I would be lying if I said that the main thing that drew me to Virginia was anything but the art style. Every aspect of the game is done in this painterly style that manages to allow every character to emote how they’re feeling without ever saying a word. This is often done by having characters turn their heads in certain ways or stare at the player for just the right amount of time. Even though this is all very impressive and interesting to examine, it does not make up for how little the player actually does in the game or how short the experience actually is.
With a normal playthrough of Virginia clocking in right around 2 hours, it is kind of hard for me to say it’s completely worth it. I understand the intent of the developers and everyone else that worked on the game, but it seems like an awful lot to ask for $10 for an experience that boils down to walking from one end of room to another, watching characters do normal, human facial expressions while listening to an orchestra. That’s not to say I didn’t enjoy my time with the game, but I feel like that would change had I personally bought the title.

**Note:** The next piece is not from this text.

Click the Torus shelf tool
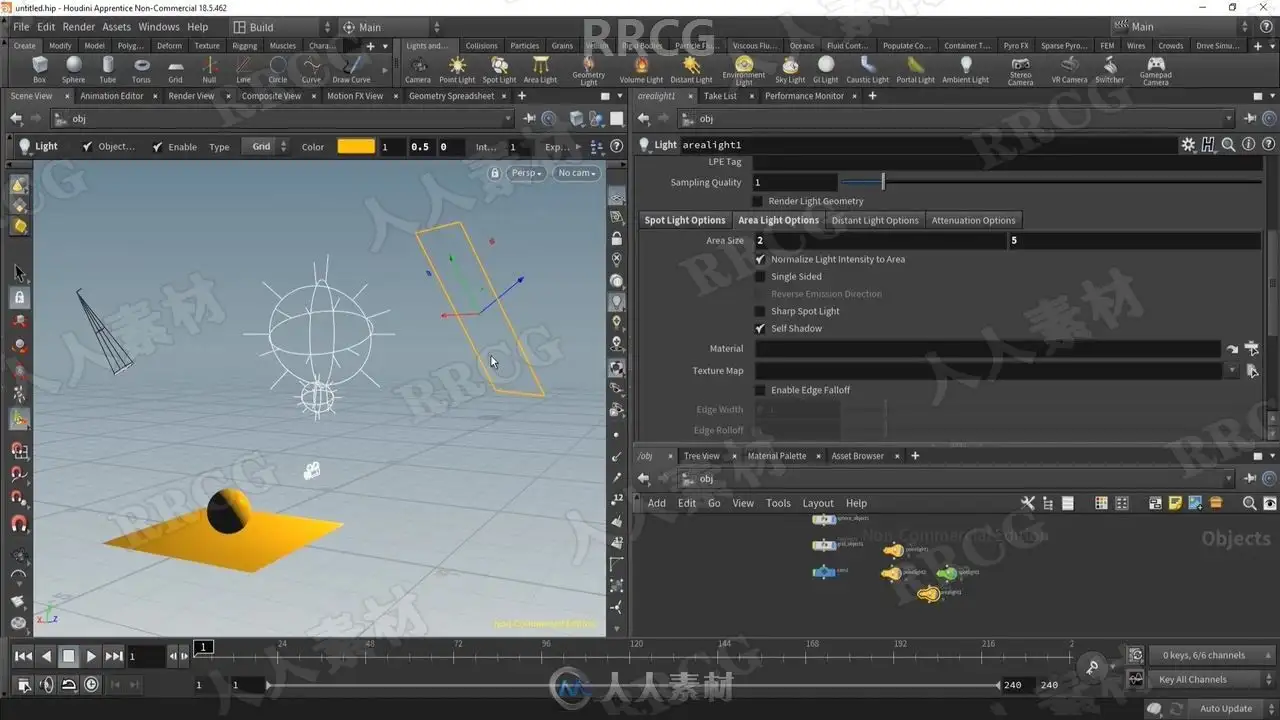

I believe that if even some tiny gameplay elements had made their way into some of the chapters in the game, Virginia could have been a phenomenal indie title. With just a little bit of gameplay, the time to do an initial playthrough could be a bit longer and wouldn’t feel like players are simply walking from scene to scene. To put it bluntly, if you’re looking for a very pretty animated movie with a pleasant soundtrack, Virginia is for you. For me there is simply not enough ‘game’ here for me to give it much praise, but it is visually and audibly pleasing enough to warrant a playthrough if bought on sale.